Pointer comparison in C

124 views Asked by At

If I allocated something like

 size_t n = ???;
 unsigned char* s = malloc(n);

will it be perfectly defined behaviour to compare pointers to locations s + i for 0 <= i < n in the sense that s + i < s + j if and only if i < j? Probably it is, but one reads that pointer comparison is defined only in a contagious array, and to a beginner it is not clear if an allocated thing as above would count as an "array" since that term has also a formal meaning in C, and also one reads about virtual memory without fully yet digesting that, and starts to worry... So I thought to ask to make sure.

2

There are 2 answers

8
Lundin On

The C standard has its problem here.
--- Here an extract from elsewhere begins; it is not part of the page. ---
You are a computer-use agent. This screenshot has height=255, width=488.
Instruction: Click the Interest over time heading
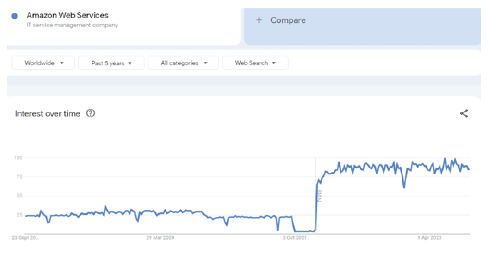pyautogui.click(x=48, y=114)
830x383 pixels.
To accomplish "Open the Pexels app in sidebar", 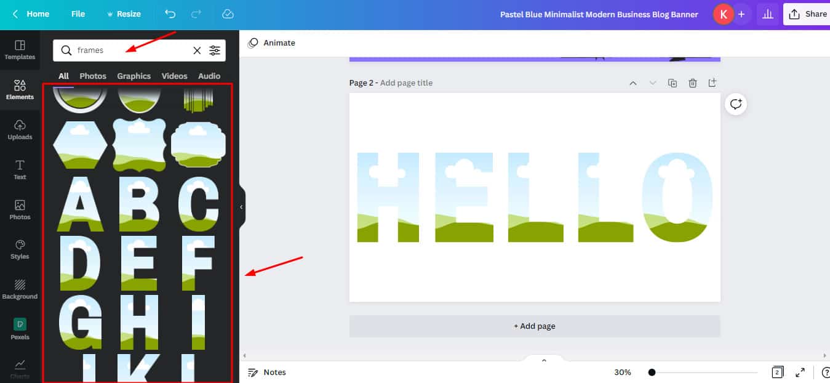I will point(20,329).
Because what's returned from malloc is just a chunk of memory with no declared type. In theory it is not an array or any other type (yet). In practice the compiler must treat it like an array or otherwise the whole C language falls apart. Nobody thought of this when the C99 standard was designed and ISO C working groups since then have shied away from fixing the problem.

To tell if something is a valid access, we need to know its type, or if there is no declared type like in the malloc case, then at least we need to know the effective type, which is a system that the C standard launched with C99 to address such scenarios.
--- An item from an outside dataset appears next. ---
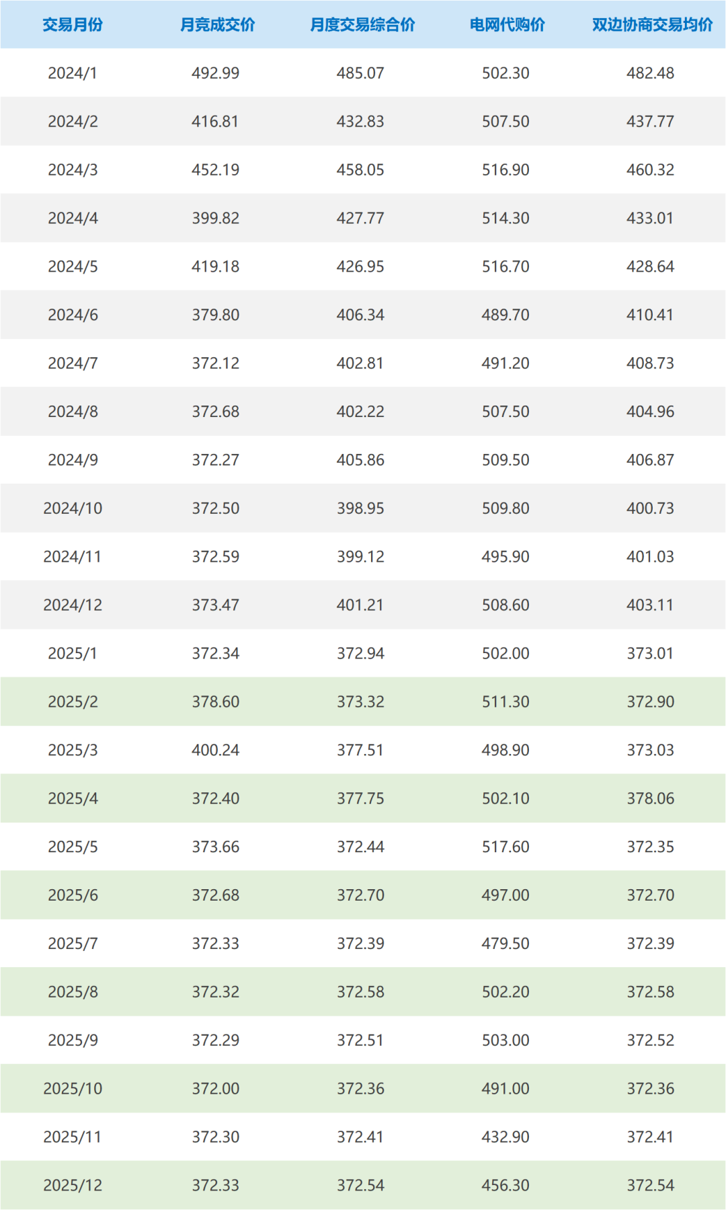
Task: Select the 2024/6 row date cell
Action: click(73, 315)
Formally, s points at memory location having no declared type. C17 6.5 §6 then says:

For all other accesses to an object having no declared type, the effective type of the object is simply the type of the lvalue used for the access.

But you don't access it, so it has no effective type either. And since it has neither a declared nor an effective type, it cannot be an array of some type either. Doing pointer arithmetic on s which is not an array, is undefined behavior per C17 6.5.6 §8. Unless you access it first and thereby mark it as some sort of effective type.

Obviously we can't read the C standard literally here - it is broken. Specifically, it has the following defects:

  • 6.5 §6 does not address how to treat "aggregate types" (arrays, structs) nor how to treat type qualifiers (const, volatile), in regards of effective type.
  • 6.5.6 §8 does not support pointer arithmetic on items with no effective type.

In order to produce some sort of meaningful executable, compilers therefore ignore all of this and treat whatever is returned by malloc as an array. Similarly, compilers tend to support pointer arithmetic on areas with no declared type just fine, or hardware-related programming in C would also be impossible.

So to summarize:

  • Will it be perfectly defined behavior to do pointer arithmetic within this allocated chunk?
    No.

  • Can you compare two pointers pointing into the chunk?
    Yes, you can always compare two pointers in C no matter where they point. But how will you get the pointers pointing into this chunk with no type, without using pointer arithmetic?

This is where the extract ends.